| Komisyon Adı | : | MİLLİ EĞİTİM, KÜLTÜR, GENÇLİK VE SPOR KOMİSYONU |
| Konu | : | Öğretmenlik Meslek Kanunu Teklifi (2/4056) |
| Dönemi | : | 27 |
| Yasama Yılı | : | 5 |
| Tarih | : | 10 .01.2022 |
ŞENOL SUNAT (Ankara) - Teşekkür ediyorum.
Sayın Başkan, değerli Komisyon üyeleri, eğitim sendikalarımızın temsilcileri, eğitim uzmanları, eğitim STK'leri ve sayın bürokratlar; saygıyla selamlıyorum hepinizi.
Evet, eğitim camiasının yıllardır heyecanla beklediği, Hükûmet tarafından da uzun süredir dile getirilip bir türlü hazırlanamayan Öğretmenlik Meslek Kanunu Teklifi nihayet geldi. Müjdeler olsun memleketimin toprağına, taşına. Teklifi hazırlayan ve eline teklif verilen veya değerli vekil arkadaşlarımız ne kadar emek sarf etmiş, ne kadar çok zaman harcamış bu teklifi hazırlamak için; tebrik ediyoruz(!) Aylarca herhâlde üzerinde çalıştınız.
(Uğultular)
HABİBE ÖÇAL (Kahramanmaraş) - Öyle...
ŞENOL SUNAT (Ankara) - Hanımefendi, lütfen konuşmamı engellemeyin.
HABİBE ÖÇAL (Kahramanmaraş) - Ama hakaret etmeyin.
ŞENOL SUNAT (Ankara) - Hakaret yok.
BAŞKAN EMRULLAH İŞLER - Sataşma yapmayalım, lütfen bırakın.

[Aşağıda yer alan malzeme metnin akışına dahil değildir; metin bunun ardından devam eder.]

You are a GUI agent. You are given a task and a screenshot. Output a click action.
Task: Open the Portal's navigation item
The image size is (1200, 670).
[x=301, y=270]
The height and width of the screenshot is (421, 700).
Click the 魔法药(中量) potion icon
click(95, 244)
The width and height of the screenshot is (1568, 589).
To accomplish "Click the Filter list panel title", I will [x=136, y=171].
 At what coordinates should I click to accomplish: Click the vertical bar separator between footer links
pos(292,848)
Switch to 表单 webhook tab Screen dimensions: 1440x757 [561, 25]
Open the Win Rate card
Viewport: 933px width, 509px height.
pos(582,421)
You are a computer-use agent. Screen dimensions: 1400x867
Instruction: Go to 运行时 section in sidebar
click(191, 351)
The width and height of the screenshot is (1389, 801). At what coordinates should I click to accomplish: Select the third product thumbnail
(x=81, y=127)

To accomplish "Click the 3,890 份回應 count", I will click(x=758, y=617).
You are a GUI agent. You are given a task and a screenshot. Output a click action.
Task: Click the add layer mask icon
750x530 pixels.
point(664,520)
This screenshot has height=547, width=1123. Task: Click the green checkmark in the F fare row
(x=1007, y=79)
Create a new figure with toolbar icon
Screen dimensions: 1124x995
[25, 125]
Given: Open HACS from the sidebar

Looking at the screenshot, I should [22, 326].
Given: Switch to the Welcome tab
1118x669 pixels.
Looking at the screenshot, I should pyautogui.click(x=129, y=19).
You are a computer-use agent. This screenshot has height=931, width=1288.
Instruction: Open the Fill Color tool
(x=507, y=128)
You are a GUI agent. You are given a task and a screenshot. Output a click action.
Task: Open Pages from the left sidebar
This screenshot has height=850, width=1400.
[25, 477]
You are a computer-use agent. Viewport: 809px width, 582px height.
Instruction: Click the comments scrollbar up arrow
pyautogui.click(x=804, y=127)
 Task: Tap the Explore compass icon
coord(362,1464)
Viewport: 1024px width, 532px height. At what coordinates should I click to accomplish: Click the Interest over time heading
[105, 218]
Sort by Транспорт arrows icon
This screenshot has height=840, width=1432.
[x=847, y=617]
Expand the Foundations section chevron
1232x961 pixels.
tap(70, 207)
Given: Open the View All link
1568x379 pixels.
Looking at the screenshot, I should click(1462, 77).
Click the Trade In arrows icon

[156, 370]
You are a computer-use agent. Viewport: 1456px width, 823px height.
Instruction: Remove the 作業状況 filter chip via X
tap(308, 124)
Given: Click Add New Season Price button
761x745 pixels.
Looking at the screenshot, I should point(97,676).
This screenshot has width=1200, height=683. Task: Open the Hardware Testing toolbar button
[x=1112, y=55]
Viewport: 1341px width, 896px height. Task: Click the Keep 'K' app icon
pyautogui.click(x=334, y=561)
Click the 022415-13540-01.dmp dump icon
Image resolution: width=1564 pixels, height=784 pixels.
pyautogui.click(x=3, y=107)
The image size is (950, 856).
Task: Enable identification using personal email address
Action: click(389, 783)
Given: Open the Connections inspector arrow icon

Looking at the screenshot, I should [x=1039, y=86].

ŞENOL SUNAT (Ankara) - Bu teklif öğretmenler için tam bir hayal kırıklığı. Öğretmenlerin görüşlerini aldınız mı? Sendikaların, eğitim uzmanlarının, eğitim STK'lerinin görüşlerini aldınız mı? Bütün sendikalar, eğitim sendikaları birleşti bu konuda "Böyle bir öğretmenlik meslek kanunu olmaz." diye. Bunu duymadınız mı? Kulaklarınızın sağır olmaması gerekiyor. Şimdi, eğitimin paydaşlarının görüşünü almadan öğretmenlik gibi kapsamlı bir mesleği özel bir yasayla düzenlemeye kalkmak, sonunda konuyu tazminat ve ek göstergeye indirgemek, onu da şarta bağlamak ve 2023'e ertelemek, eğitime ve öğretmenlere ne kadar değer verilmediğinin somut göstergesidir.
Değerli Komisyon üyeleri, öğretmenlerin maaş artışı meslek kanunuyla yapılırsa bir dahaki artış için herhâlde bir elli altmış sene beklemek gerekecek. Bu kanun teklifini lütfen geri çekin ve doğru dürüst bir meslek kanununu hep birlikte hazırlayalım veya bir alt komisyon oluşsun, bu alt komisyon görüşler alarak ne gerekiyorsa onun hazırlığını yapsın.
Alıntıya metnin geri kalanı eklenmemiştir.